[Document segment start]

All this opposition, however, and all this ferment were of little avail. The propositions of the ministry were all carried by great and decisive majorities, and being reduced into two acts, the one relating to the financial relief of the Company, the other to the establishment of their new constitution, received the royal assent on the 21st of June and the 1st of July. The arrangements which concerned the business at home were appointed to commence from the 1st of October, 1773; those which concerned the foreign administration not till the 1st of August, 1774.282
Practical statesmen, so apt to assume to themselves the monopoly of political wisdom, are commonly shortsighted legislators.
In one respect the present experiment fulfilled the purpose very completely for which it was intended. It followed the current of that policy, which for many reasons has run with perfect regularity and considerable strength, diminishing the influence of numbers in affairs of government, and reducing things as much as possible to the oligarchical state.
For the rest; it had not so much as a tendency to remove the principal evils to which it pretended to find a remedy; and it created some, of the greatest magnitude, which previously had no existence.
The evils in question were—I. Such as had their operation in India; and—II. Such as had their operation in England.
I. Those which had their operation in India might all be ranked under two heads; 1. The absorption of more than the revenues by expense; and 2. The plunder and oppression of the people.
The only parts of the new constitution which had a direct influence upon the government in India were—1. The new appointment and powers of the Governor-general and Council; and 2. The Supreme Court of Judicature.
1. The mode of appointing public functionaries, and the extent of their power, distinct from the motives to good or evil conduct which operate upon them in the discharge of their functions, are evidently of no avail. Upon the Governor and Council in India the motives to evil conduct, and the scope for its exercise, were, if not augmented by the new regulations, at any rate not impaired.283 As ingenuity may be challenged to refute this proposition, it follows, that from this branch of the arrangement no good was derived.284
2. The Supreme Court of Judicature was intended to supply the limited powers of criminal jurisdiction, which, in their ancient commercial capacity, had been committed to the Company. The terrors of law, brought nearer home to the inferior servants of the Company, and those who enjoyed their protection, might have restrained in some degree their subordinate oppressions. But it was easy to see that the operations of the supreme functionaries in India must remain exempt from the control of the Supreme Court; otherwise, that court became itself the government. This consequence was not sufficiently foreseen; and the vague and indefinite powers assigned to the judicatory, introduced immediately, between the Governor General and the Judges, those struggles which threatened the existence of English authority.

[Document segment end]

● Written exercise 1: According to the passage on the East India Company acts, on what date were the arrangements concerning the business at home to begin?
● Written exercise 2: Write out the passage on the East India Company acts, starting at the words "For the rest;" and stopping after "Court of Judicature.".

[Entries start]

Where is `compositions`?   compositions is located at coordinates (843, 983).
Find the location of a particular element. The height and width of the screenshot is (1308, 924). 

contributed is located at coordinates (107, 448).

[Entries end]
[Entries start]

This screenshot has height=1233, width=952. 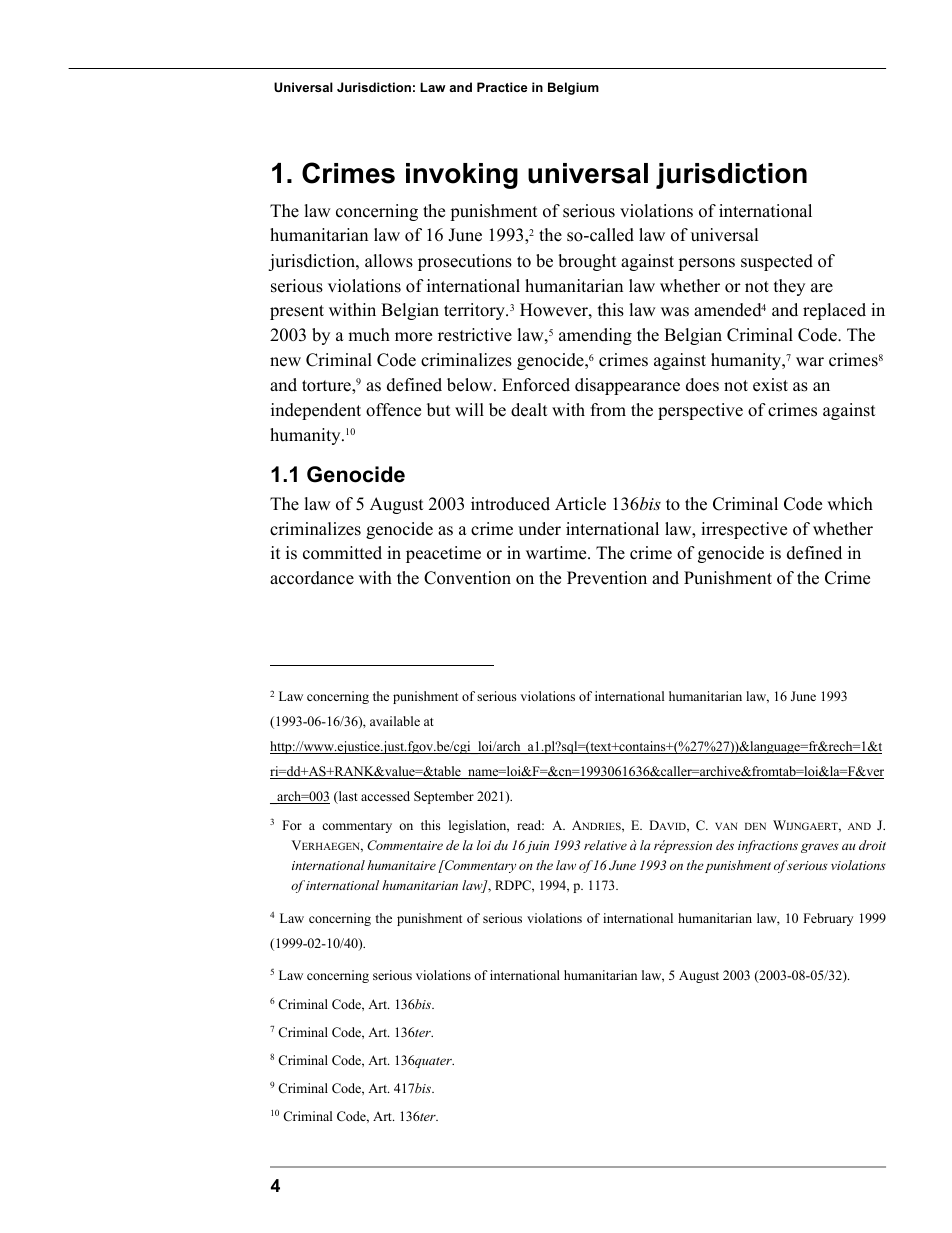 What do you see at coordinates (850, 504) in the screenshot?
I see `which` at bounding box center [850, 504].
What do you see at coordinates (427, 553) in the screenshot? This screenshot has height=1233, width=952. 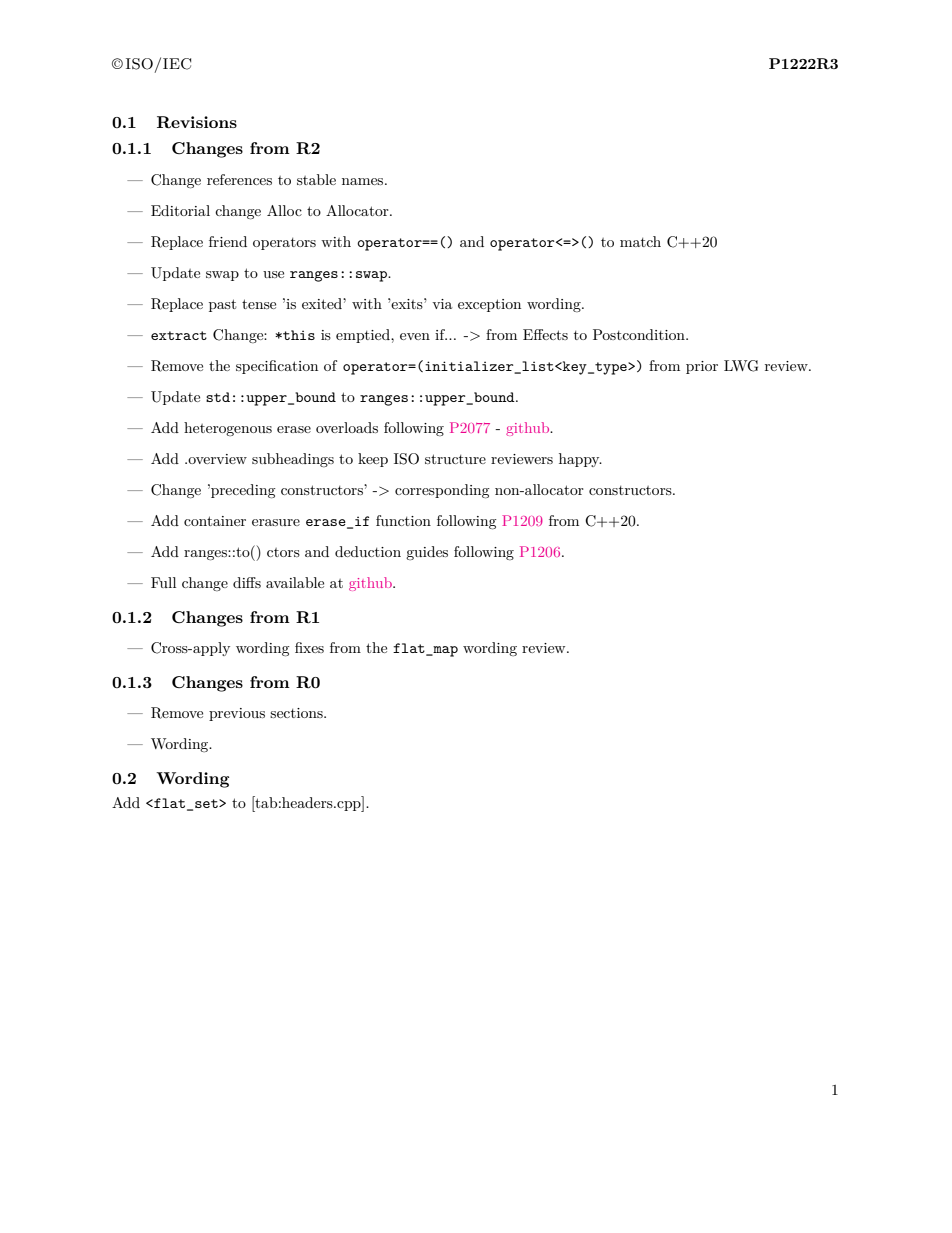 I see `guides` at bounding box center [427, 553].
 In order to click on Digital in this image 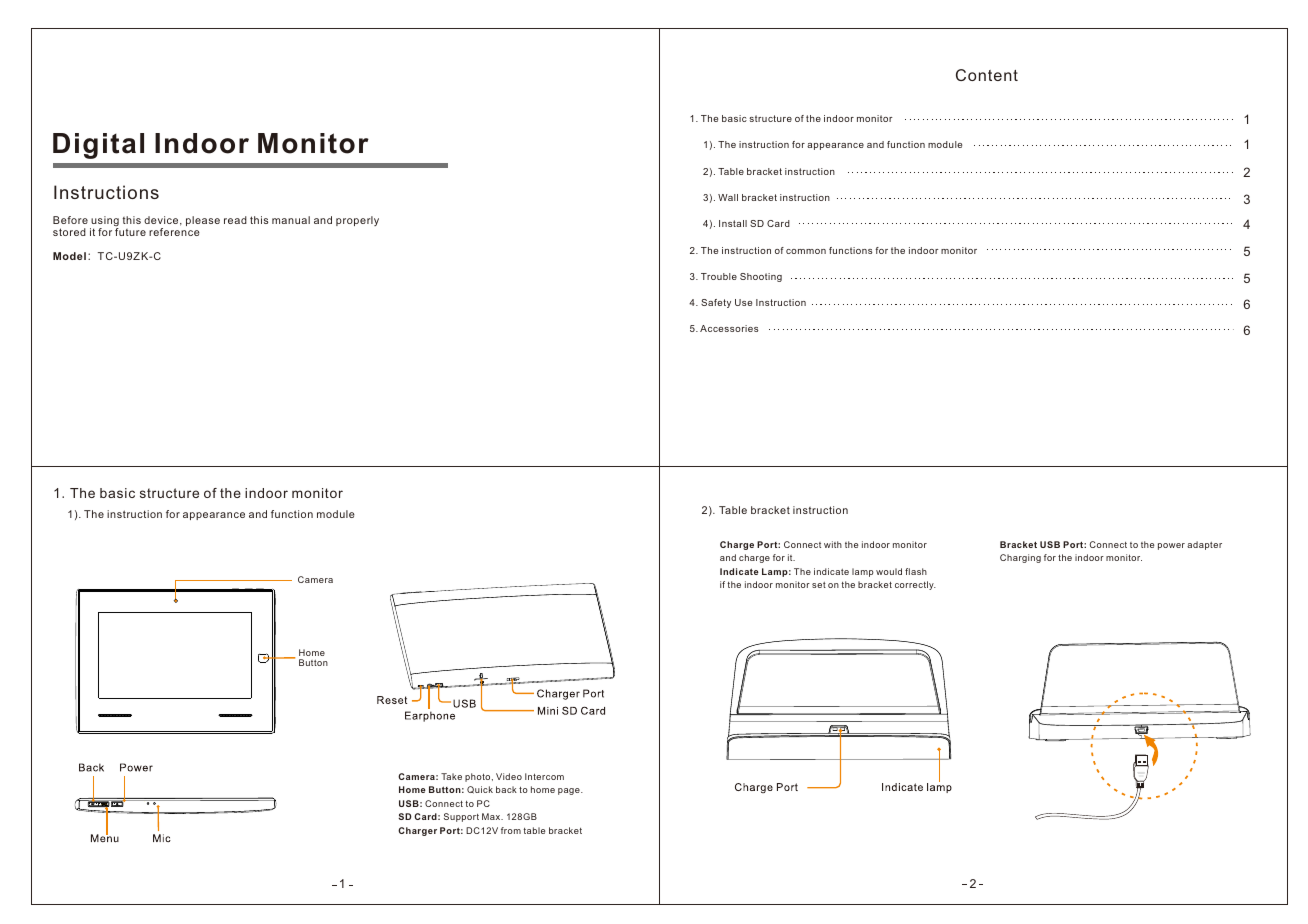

[Entries end]
[Entries start]

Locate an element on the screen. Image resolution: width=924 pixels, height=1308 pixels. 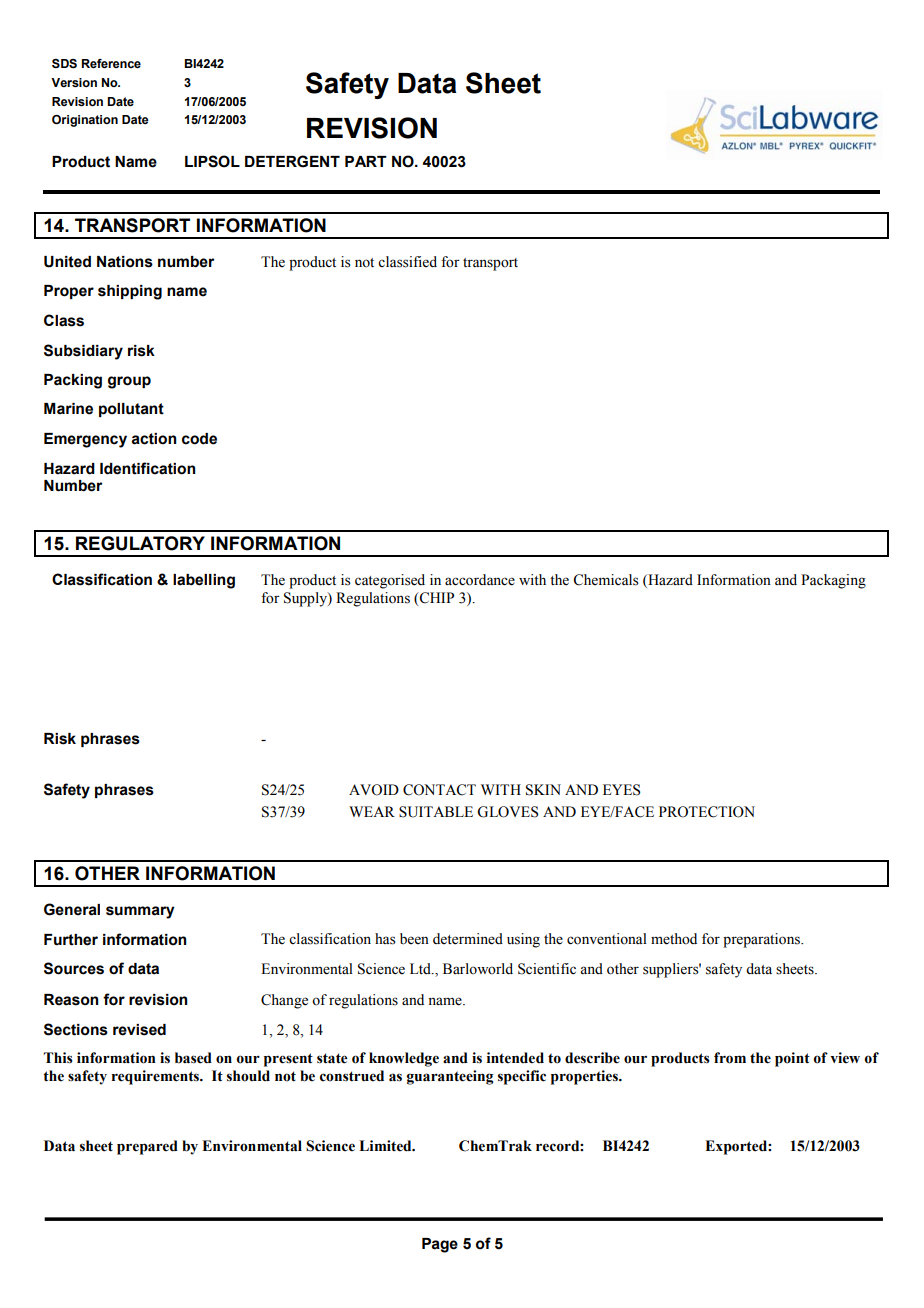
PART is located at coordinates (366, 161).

[Entries end]

● Correct answer 1: The 1st of October, 1773.

● Correct answer 2:
For the rest; it had not so much as a tendency to remove the principal evils to which it pretended to find a remedy; and it created some, of the greatest magnitude, which previously had no existence.
The evils in question were—I. Such as had their operation in India; and—II. Such as had their operation in England.
I. Those which had their operation in India might all be ranked under two heads; 1. The absorption of more than the revenues by expense; and 2. The plunder and oppression of the people.
The only parts of the new constitution which had a direct influence upon the government in India were—1. The new appointment and powers of the Governor-general and Council; and 2. The Supreme Court of Judicature.